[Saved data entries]

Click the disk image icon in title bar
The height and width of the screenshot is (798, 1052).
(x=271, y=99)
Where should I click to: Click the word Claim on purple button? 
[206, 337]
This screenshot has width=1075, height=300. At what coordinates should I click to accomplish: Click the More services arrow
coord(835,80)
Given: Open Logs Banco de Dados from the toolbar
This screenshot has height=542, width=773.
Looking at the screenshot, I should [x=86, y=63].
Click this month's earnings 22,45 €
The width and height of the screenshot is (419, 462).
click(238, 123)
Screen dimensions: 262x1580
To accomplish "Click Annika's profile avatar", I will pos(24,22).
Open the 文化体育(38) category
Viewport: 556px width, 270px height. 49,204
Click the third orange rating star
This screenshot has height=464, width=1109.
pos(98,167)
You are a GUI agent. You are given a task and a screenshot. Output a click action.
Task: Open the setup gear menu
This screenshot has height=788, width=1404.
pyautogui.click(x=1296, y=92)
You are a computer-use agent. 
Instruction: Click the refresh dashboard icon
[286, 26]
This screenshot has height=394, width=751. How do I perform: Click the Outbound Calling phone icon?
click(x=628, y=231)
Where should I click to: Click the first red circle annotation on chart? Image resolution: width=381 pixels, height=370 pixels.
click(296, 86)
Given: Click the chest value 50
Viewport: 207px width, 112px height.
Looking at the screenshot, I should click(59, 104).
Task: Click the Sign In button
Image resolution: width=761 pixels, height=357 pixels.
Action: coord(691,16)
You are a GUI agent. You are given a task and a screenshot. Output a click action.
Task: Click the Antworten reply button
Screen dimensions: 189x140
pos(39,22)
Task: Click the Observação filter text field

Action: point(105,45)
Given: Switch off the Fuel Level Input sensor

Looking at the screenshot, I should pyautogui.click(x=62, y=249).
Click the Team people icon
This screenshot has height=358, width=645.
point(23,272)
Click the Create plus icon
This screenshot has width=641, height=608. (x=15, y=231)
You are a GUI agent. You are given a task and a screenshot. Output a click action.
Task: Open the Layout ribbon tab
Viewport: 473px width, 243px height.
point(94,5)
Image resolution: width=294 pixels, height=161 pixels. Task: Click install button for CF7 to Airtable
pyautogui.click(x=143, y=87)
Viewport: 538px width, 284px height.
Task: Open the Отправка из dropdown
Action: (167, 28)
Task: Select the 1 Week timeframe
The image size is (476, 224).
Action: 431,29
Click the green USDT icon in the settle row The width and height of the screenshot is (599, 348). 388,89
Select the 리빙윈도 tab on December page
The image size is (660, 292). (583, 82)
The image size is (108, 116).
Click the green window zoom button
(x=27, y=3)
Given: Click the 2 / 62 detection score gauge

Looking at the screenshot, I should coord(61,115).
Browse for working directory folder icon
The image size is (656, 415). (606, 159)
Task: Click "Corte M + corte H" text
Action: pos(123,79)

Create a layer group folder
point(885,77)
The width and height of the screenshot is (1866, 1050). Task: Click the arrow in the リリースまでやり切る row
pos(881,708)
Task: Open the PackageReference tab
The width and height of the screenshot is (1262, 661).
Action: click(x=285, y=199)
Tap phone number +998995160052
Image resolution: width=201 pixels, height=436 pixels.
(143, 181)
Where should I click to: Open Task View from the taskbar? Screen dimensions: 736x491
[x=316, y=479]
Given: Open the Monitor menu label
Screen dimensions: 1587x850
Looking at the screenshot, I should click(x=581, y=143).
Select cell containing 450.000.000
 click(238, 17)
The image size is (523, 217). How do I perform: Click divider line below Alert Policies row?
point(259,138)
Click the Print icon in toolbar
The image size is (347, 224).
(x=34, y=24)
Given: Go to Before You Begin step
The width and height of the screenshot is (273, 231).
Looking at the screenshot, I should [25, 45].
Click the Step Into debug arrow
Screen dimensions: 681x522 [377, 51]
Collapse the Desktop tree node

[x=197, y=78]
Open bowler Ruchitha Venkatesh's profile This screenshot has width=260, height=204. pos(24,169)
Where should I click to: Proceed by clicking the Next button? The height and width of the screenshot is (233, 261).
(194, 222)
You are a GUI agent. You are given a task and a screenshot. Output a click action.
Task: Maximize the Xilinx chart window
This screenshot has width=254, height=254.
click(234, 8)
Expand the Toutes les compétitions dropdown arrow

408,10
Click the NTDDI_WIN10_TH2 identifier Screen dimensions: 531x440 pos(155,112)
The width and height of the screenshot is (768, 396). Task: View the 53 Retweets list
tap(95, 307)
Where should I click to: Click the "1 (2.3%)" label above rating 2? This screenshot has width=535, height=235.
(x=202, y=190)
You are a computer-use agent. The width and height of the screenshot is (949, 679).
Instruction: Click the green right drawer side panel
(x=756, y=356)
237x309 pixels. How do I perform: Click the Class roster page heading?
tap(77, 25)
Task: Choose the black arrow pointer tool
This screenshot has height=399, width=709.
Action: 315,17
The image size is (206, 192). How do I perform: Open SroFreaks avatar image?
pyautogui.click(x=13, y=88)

*Goal of the exercise:* Search the entries for the word "profile". Copy every line where it occurs.

*Worked solution:*
To accomplish "Click Annika's profile avatar", I will pos(24,22).
Open bowler Ruchitha Venkatesh's profile This screenshot has width=260, height=204. pos(24,169)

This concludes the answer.